Security teams should also verify the integrity of the video source. That means checking whether the account joining the call belongs to the expected person, whether the device or conferencing account has been recently changed, and whether screen-sharing or recording introduces new risk. For especially sensitive actions, the call should be treated as one control in a larger approval chain, not the final authority.

  • Use step-up verification for account recovery, payroll, treasury, legal, and executive requests.
  • Require a second channel for confirmation when the request involves privileged changes.
  • Document identity proofing steps in the case record so audit and fraud teams can review them later.
  • Flag unusual timing, urgency, or pressure tactics as risk indicators rather than normal business friction.

Where the call supports it, teams can combine identity checks with meeting controls such as authenticated joins, waiting rooms, and restricted invite distribution. For broader identity hygiene, NHIMG’s Ultimate Guide to NHIs is useful for understanding why trust decisions must be explicit and logged, not assumed.
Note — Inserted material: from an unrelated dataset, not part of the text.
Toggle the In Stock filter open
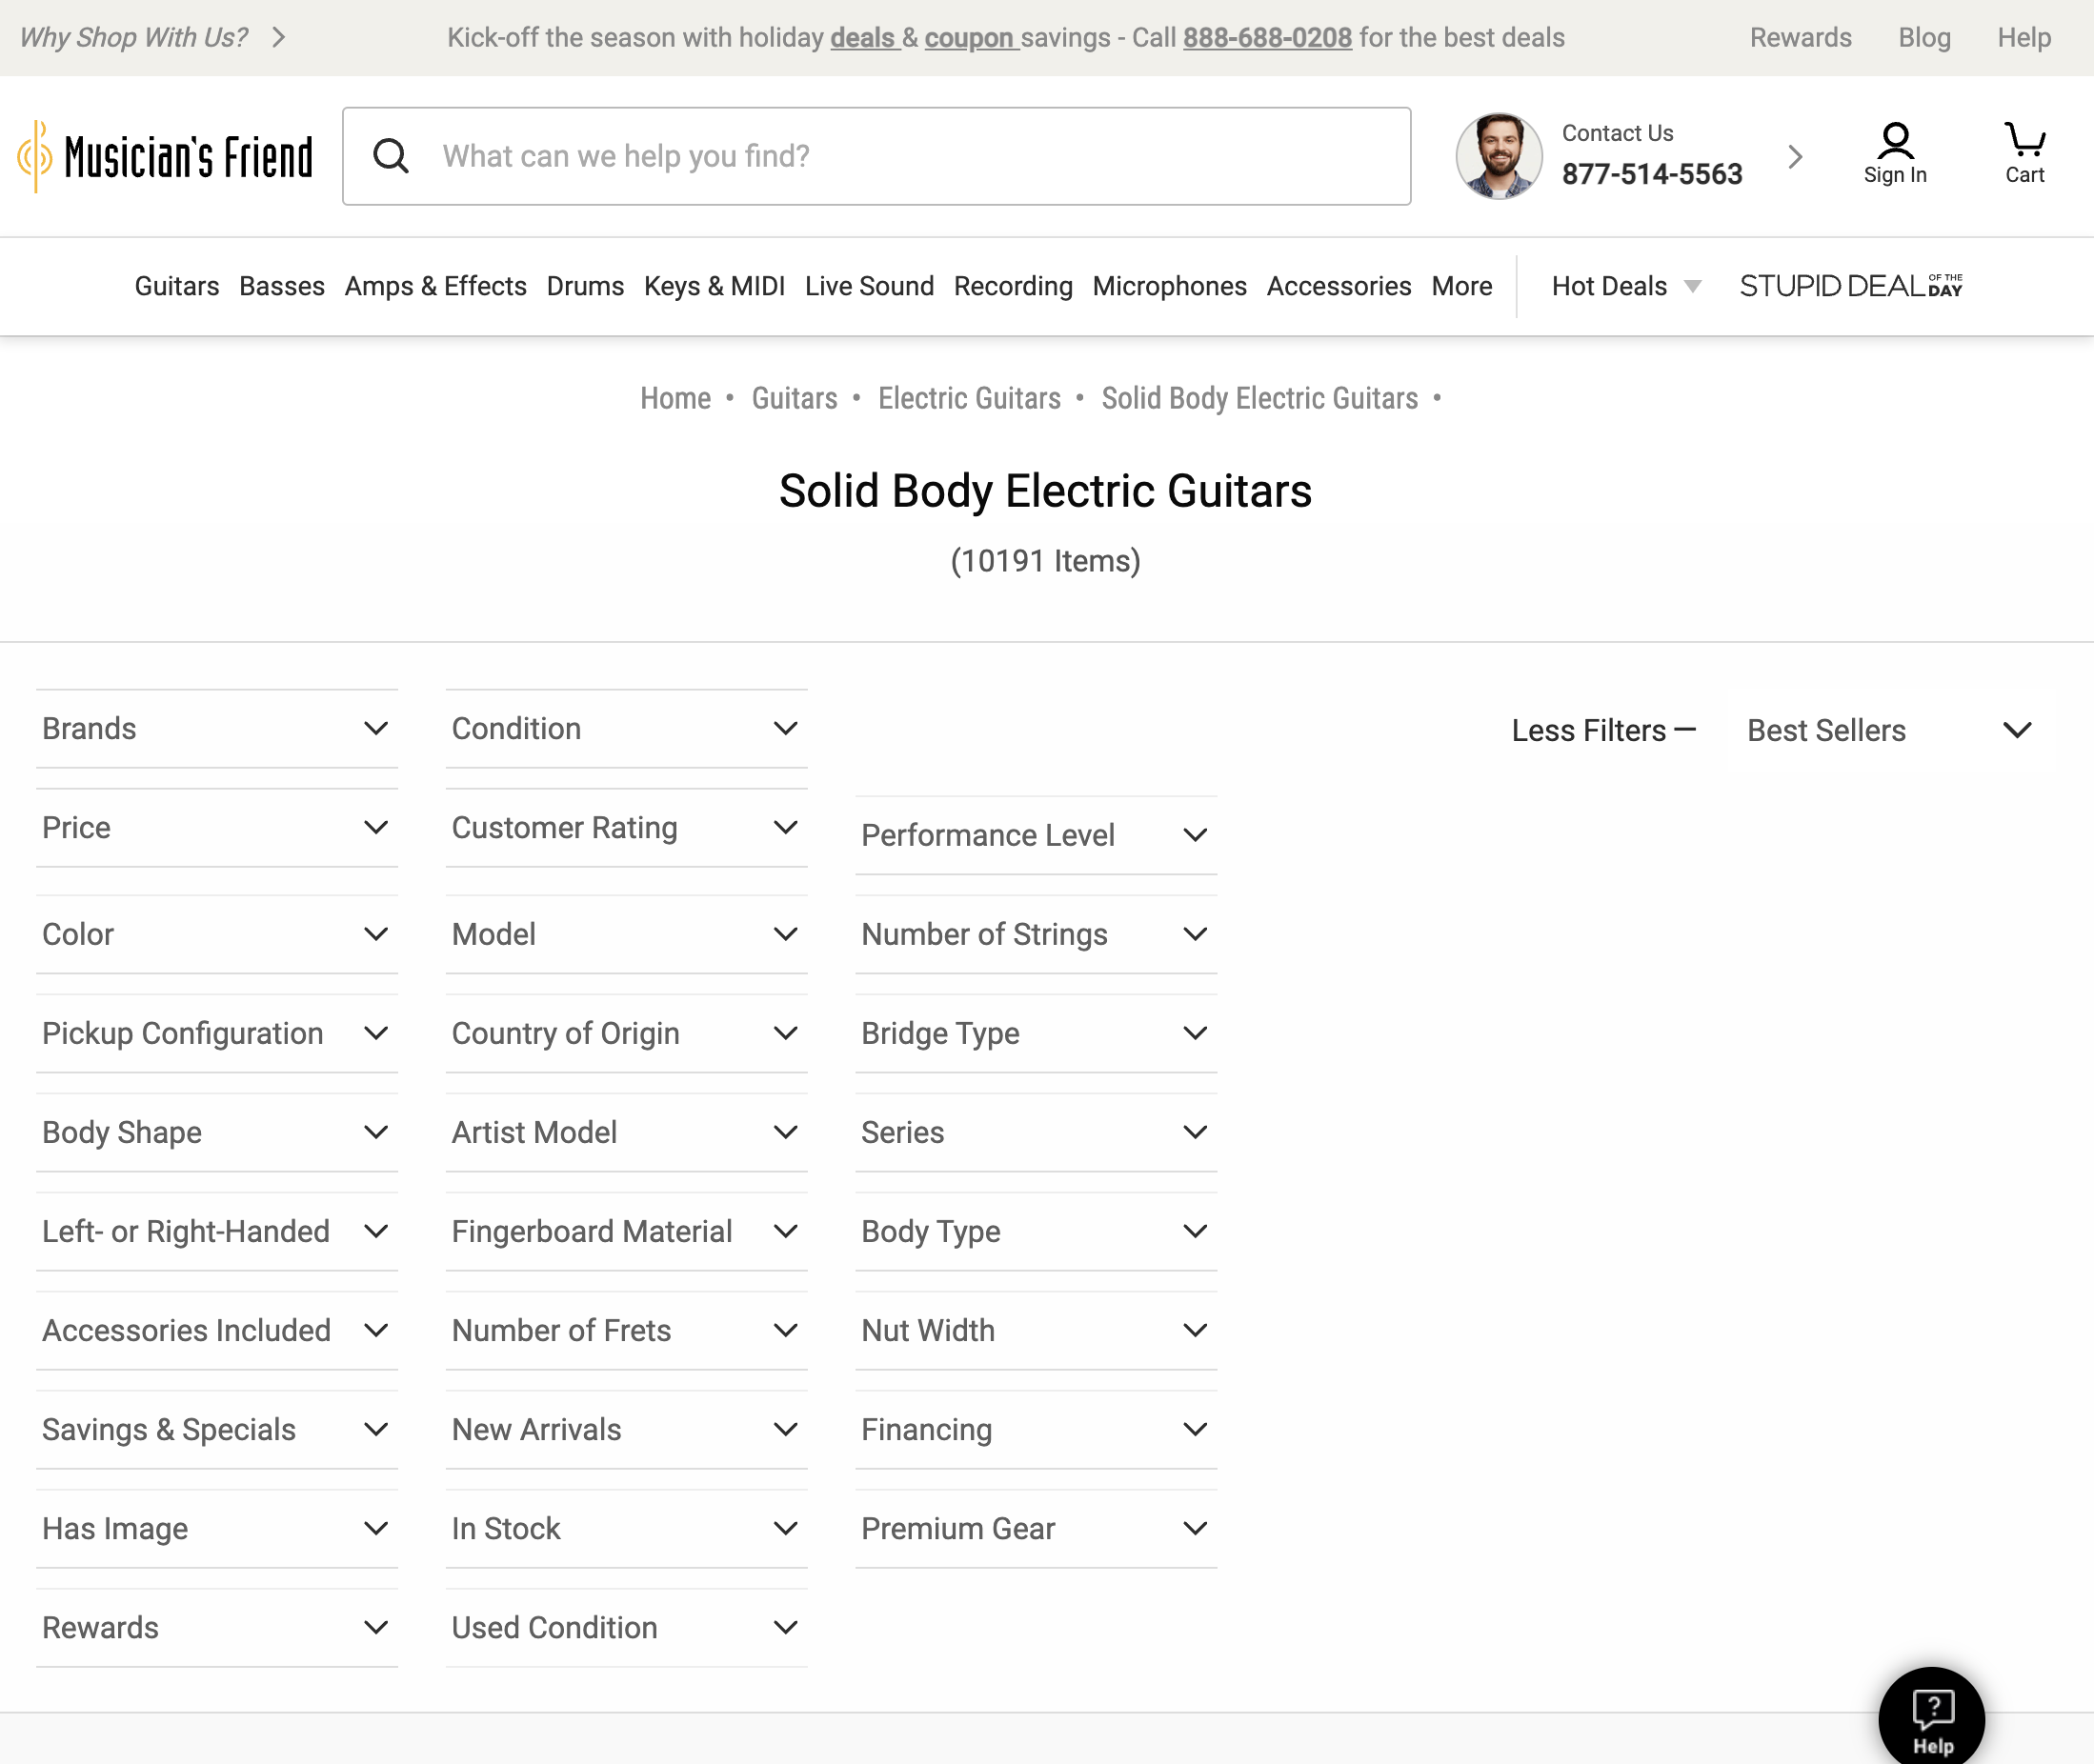This screenshot has width=2094, height=1764. [x=626, y=1528]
The same operational discipline aligns with NIST guidance on risk-based access decisions and with identity assurance practices described in NIST Cybersecurity Framework 2.0. These controls tend to break down when business units bypass the process for speed, because informal exceptions become the easiest path for impersonation.

Common Variations and Edge Cases

Tighter identity verification often increases friction, so organisations have to balance fraud prevention against executive convenience and customer experience. That tradeoff is especially visible in investor calls, emergency payment changes, M&A discussions, and remote onboarding, where an overly rigid process can slow legitimate work.

There is no universal standard for this yet, but current guidance suggests a risk-tiered model. Low-impact calls may only need basic participant confirmation, while high-impact decisions should require stronger proof, such as pre-registered callbacks or a supervisor witness. Deepfake risk also changes the equation: if the meeting involves a known high-value target, the baseline should assume that face and voice can be manipulated.

Teams should also plan for edge cases such as language barriers, accessibility needs, and cross-border teams working across inconsistent identity systems. In those environments, the safest option is often to move the decision out of the live call and into a controlled approval workflow. NHIMG’s Top 10 NHI Issues is a useful reference for understanding how weak verification and poor control boundaries tend to compound. The practical rule is simple: if the call can trigger money movement, access changes, or legal commitments, identity proofing should be stricter than normal collaboration settings.

Standards & Framework Alignment

This section maps relevant standards and security frameworks to the operational risks and controls described in this guidance.

NIST CSF 2.0, NIST SP 800-63 and NIST AI RMF set the governance and control requirements practitioners need to meet.

Framework Control / Reference Relevance
NIST CSF 2.0 PR.AA-01 High-risk calls need stronger identity assurance before trust decisions.
NIST SP 800-63 IAL-2 Video calls often support identity proofing, not full authentication.
NIST AI RMF AI-enabled impersonation changes the risk profile of live verification.

Assess video-call verification as an AI-enabled trust risk and add compensating controls.